Input data:
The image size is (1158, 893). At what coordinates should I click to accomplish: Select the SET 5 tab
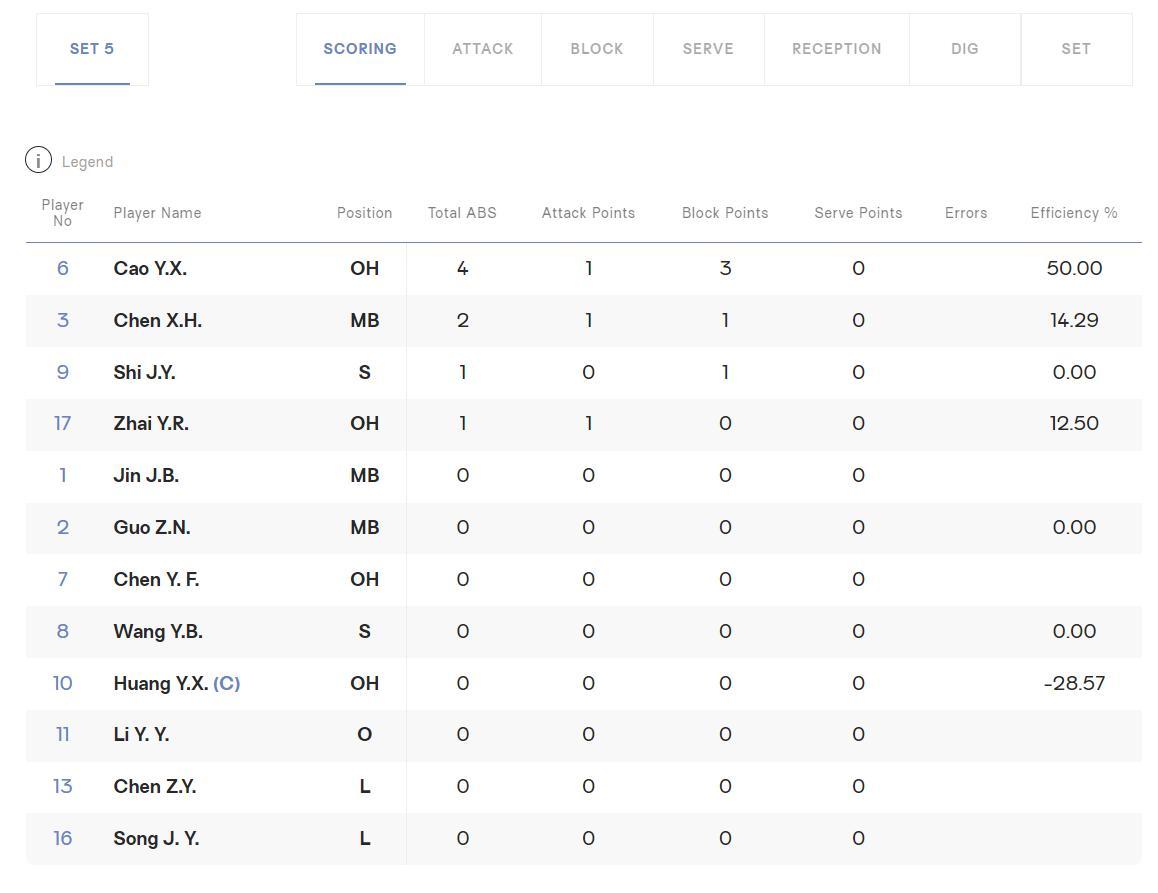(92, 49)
---
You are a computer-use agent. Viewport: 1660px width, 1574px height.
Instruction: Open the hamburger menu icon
---
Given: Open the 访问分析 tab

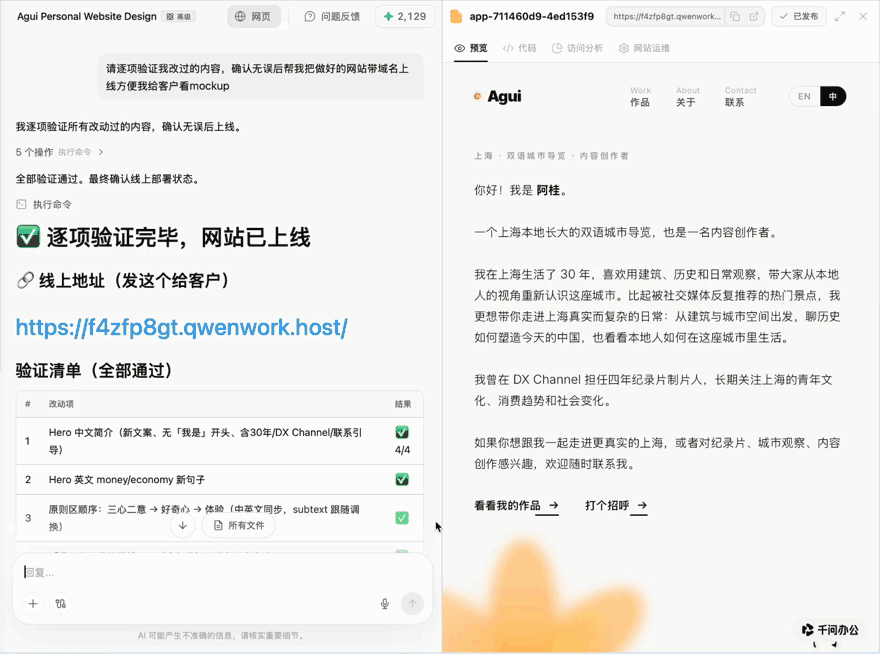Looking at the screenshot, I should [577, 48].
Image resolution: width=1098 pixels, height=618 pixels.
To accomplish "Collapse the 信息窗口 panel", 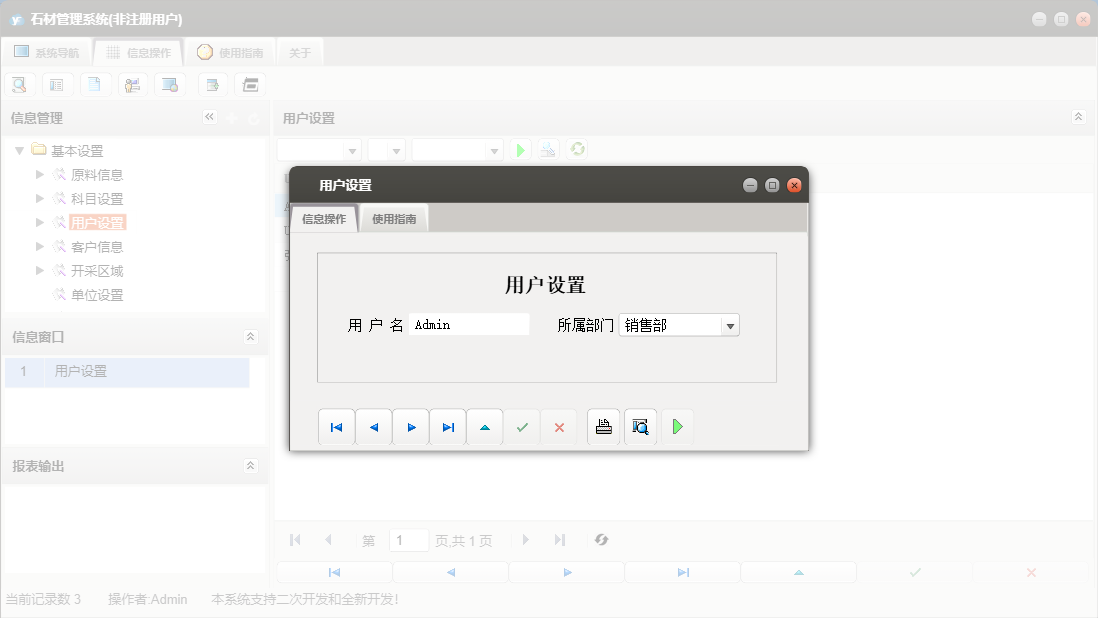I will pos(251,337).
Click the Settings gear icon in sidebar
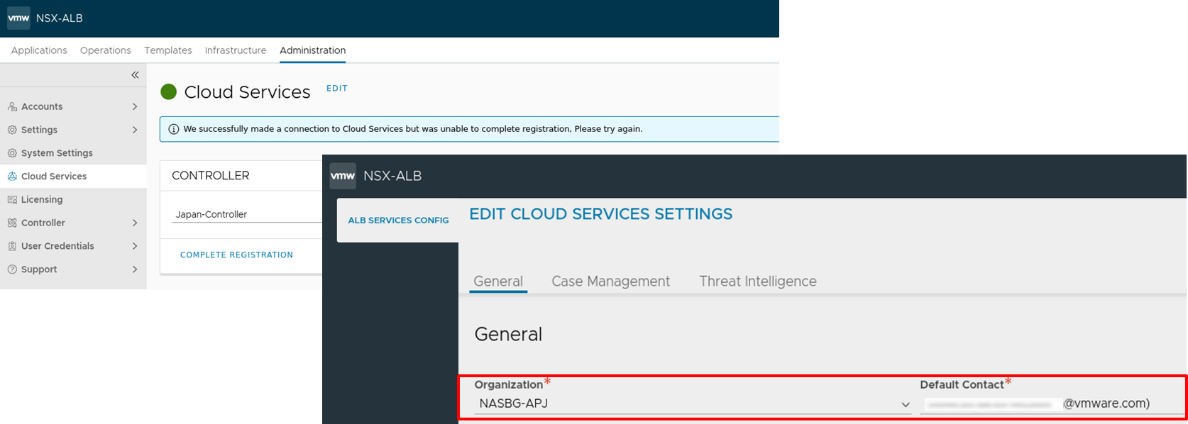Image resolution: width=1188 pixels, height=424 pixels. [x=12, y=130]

Problem details: An exact copy of the lines above between the line holding "You are a computer-use" and the line holding "Instruction: Open the hamburger menu icon", inclusive, is the whole answer.

Result of this task:
You are a computer-use agent. Viewport: 1660px width, 1574px height.
Instruction: Open the hamburger menu icon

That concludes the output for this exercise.